Enbridge Energy is continuing restoration work around its new Line 3 crude oil pipeline across Minnesota. The new line replaces an aging Line 3 and began operating in October 2021, after Enbridge completed the project’s construction phase.
Enbridge needed multiple approvals, permits, and certifications from state agencies, including the Minnesota Pollution Control Agency, to construct the pipeline. Because Enbridge proposed to alter protected wetlands for the Line 3 project by either filing or excavating areas of the wetlands, the company applied for a permit under Section 404 of the federal Clean Water Act (CWA), governing placement of dredged or fill material into wetlands. Section 404 permits are issued by the U.S. Army Corps of Engineers.
The 404 permit requires the applicant to also request a water quality certification from the state under CWA Section 401. This allows the state (in this case the MPCA) to review the proposed activity to determine whether it complies with applicable water quality standards, and to identify any additional conditions needed to ensure compliance.
On November 12, 2020, the MPCA granted final 401 water quality certification for Enbridge’s Line 3 replacement project — the agency’s most stringent water quality certification issued. The certification required Enbridge to take every precaution to safeguard 730 acres of wetlands and more than 200 streams in northern Minnesota. The MPCA reached its final decisions after comprehensive regulatory and technical analysis, extensive public participation, a contested case hearing that investigated the project’s water quality protections, and coordination with other state/federal agencies. On November 23, 2020, the U.S. Army Corps of Engineers issued the federal 404 permit.
The new Enbridge Line 3 pipeline follows the previous pipeline from North Dakota to the Clearbrook Terminal in Clearwater County, Minnesota. From the Clearbrook Terminal eastward, the pipeline was constructed in a new right-of-way, south of the existing Line 3, ending at an existing terminal in Superior, Wisconsin. The existing Line 3 pipeline was permanently deactivated and will remain in place.

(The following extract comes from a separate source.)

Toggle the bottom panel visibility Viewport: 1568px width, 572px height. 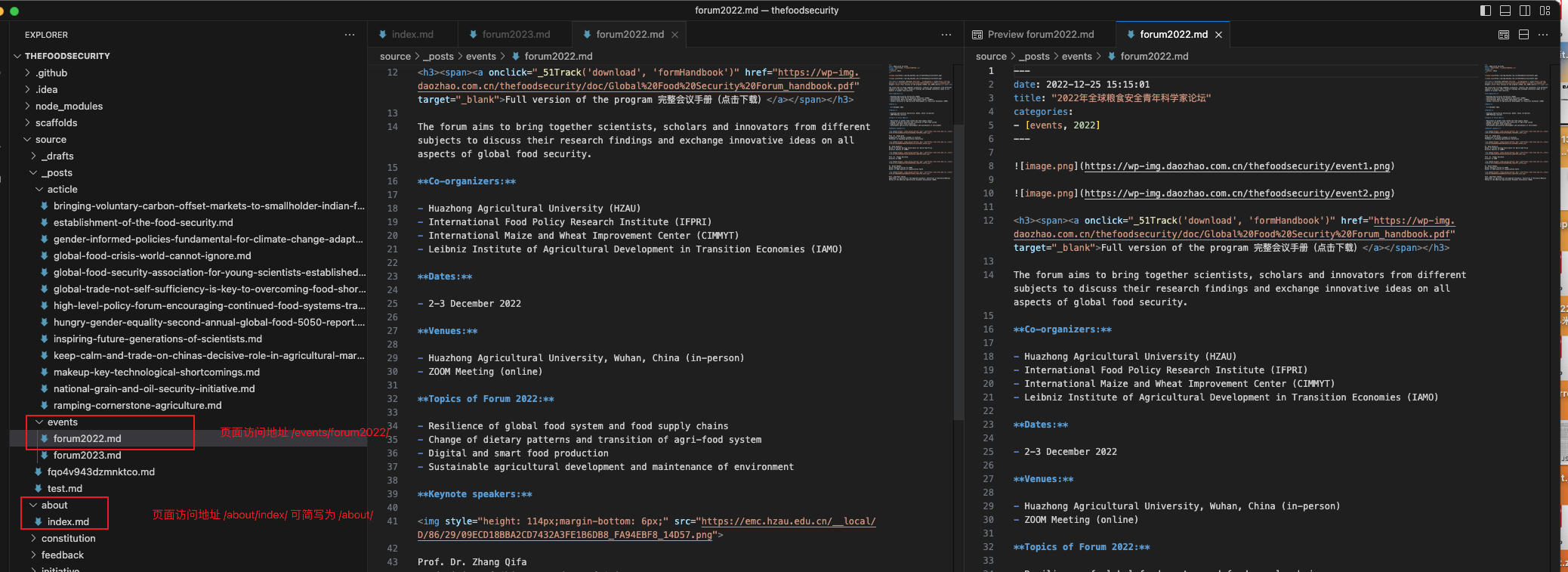pos(1505,11)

The purpose of the replacement project was to address pipeline integrity and safety concerns related to the previous pipeline and to restore the throughput of the line to its original operating capacity of 760,000 barrels per day.
Next steps and timeline
While the pipeline began operating once construction was completed in 2021, the project remains open as Enbridge works to ensure the site is returned to its condition before construction. The old pipeline, while no longer in use, remains in place. Decisions and permits related to decommissioning the old line will include numerous landowners and require permits from state and federal agencies. The process and its timing has yet to be determined.